* [Work instruction]: Each record below is to be output with no change at all.

====== Supplied entries

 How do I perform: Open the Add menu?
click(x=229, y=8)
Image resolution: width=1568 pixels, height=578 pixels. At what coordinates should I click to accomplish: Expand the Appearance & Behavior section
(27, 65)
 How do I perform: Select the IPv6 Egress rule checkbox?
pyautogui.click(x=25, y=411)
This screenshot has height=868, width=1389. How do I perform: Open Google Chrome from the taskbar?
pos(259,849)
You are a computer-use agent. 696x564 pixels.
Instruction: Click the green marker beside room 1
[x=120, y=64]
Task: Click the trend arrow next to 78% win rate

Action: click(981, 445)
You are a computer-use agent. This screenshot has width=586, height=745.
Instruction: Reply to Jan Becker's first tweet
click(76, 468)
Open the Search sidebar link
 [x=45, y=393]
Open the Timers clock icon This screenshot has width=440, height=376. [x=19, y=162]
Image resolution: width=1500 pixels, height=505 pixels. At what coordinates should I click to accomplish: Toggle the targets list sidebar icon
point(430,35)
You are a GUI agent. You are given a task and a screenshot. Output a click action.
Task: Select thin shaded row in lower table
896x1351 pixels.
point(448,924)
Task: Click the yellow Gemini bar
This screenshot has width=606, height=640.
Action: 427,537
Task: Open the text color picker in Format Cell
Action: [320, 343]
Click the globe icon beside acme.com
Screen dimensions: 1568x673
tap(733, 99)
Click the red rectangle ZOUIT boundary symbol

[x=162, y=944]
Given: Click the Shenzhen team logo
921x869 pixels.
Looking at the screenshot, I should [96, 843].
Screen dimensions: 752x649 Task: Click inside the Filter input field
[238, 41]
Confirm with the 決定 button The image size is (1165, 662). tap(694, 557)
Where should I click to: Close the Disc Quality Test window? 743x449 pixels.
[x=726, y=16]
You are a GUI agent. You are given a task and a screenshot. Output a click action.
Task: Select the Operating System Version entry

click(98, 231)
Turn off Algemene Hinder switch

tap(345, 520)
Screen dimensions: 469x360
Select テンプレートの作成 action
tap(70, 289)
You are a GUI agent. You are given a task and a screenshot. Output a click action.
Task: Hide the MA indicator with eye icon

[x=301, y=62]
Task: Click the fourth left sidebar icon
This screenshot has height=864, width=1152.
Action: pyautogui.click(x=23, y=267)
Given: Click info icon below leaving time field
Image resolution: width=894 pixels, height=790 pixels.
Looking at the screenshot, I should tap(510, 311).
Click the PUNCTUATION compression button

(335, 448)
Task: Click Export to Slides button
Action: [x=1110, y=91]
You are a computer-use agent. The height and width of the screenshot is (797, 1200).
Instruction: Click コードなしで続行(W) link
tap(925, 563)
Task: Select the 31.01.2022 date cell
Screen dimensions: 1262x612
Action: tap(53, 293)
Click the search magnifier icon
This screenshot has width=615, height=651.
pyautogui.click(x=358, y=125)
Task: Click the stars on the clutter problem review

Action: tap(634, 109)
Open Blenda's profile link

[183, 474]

============

* [Your response]:
 How do I perform: Open the Add menu?
click(x=229, y=8)
Image resolution: width=1568 pixels, height=578 pixels. At what coordinates should I click to accomplish: Expand the Appearance & Behavior section
(27, 65)
 How do I perform: Select the IPv6 Egress rule checkbox?
pyautogui.click(x=25, y=411)
This screenshot has height=868, width=1389. How do I perform: Open Google Chrome from the taskbar?
pos(259,849)
You are a computer-use agent. 696x564 pixels.
Instruction: Click the green marker beside room 1
[x=120, y=64]
Task: Click the trend arrow next to 78% win rate

Action: click(981, 445)
You are a computer-use agent. This screenshot has width=586, height=745.
Instruction: Reply to Jan Becker's first tweet
click(76, 468)
Open the Search sidebar link
 [x=45, y=393]
Open the Timers clock icon This screenshot has width=440, height=376. [x=19, y=162]
Image resolution: width=1500 pixels, height=505 pixels. At what coordinates should I click to accomplish: Toggle the targets list sidebar icon
point(430,35)
You are a GUI agent. You are given a task and a screenshot. Output a click action.
Task: Select thin shaded row in lower table
896x1351 pixels.
point(448,924)
Task: Click the yellow Gemini bar
This screenshot has width=606, height=640.
Action: 427,537
Task: Open the text color picker in Format Cell
Action: [320, 343]
Click the globe icon beside acme.com
Screen dimensions: 1568x673
tap(733, 99)
Click the red rectangle ZOUIT boundary symbol

[x=162, y=944]
Given: Click the Shenzhen team logo
921x869 pixels.
Looking at the screenshot, I should [96, 843].
Screen dimensions: 752x649 Task: Click inside the Filter input field
[238, 41]
Confirm with the 決定 button The image size is (1165, 662). tap(694, 557)
Where should I click to: Close the Disc Quality Test window? 743x449 pixels.
[x=726, y=16]
You are a GUI agent. You are given a task and a screenshot. Output a click action.
Task: Select the Operating System Version entry

click(98, 231)
Turn off Algemene Hinder switch

tap(345, 520)
Screen dimensions: 469x360
Select テンプレートの作成 action
tap(70, 289)
You are a GUI agent. You are given a task and a screenshot. Output a click action.
Task: Hide the MA indicator with eye icon

[x=301, y=62]
Task: Click the fourth left sidebar icon
This screenshot has height=864, width=1152.
Action: pyautogui.click(x=23, y=267)
Given: Click info icon below leaving time field
Image resolution: width=894 pixels, height=790 pixels.
Looking at the screenshot, I should tap(510, 311).
Click the PUNCTUATION compression button

(335, 448)
Task: Click Export to Slides button
Action: [x=1110, y=91]
You are a computer-use agent. The height and width of the screenshot is (797, 1200).
Instruction: Click コードなしで続行(W) link
tap(925, 563)
Task: Select the 31.01.2022 date cell
Screen dimensions: 1262x612
Action: tap(53, 293)
Click the search magnifier icon
This screenshot has width=615, height=651.
pyautogui.click(x=358, y=125)
Task: Click the stars on the clutter problem review

Action: tap(634, 109)
Open Blenda's profile link

[183, 474]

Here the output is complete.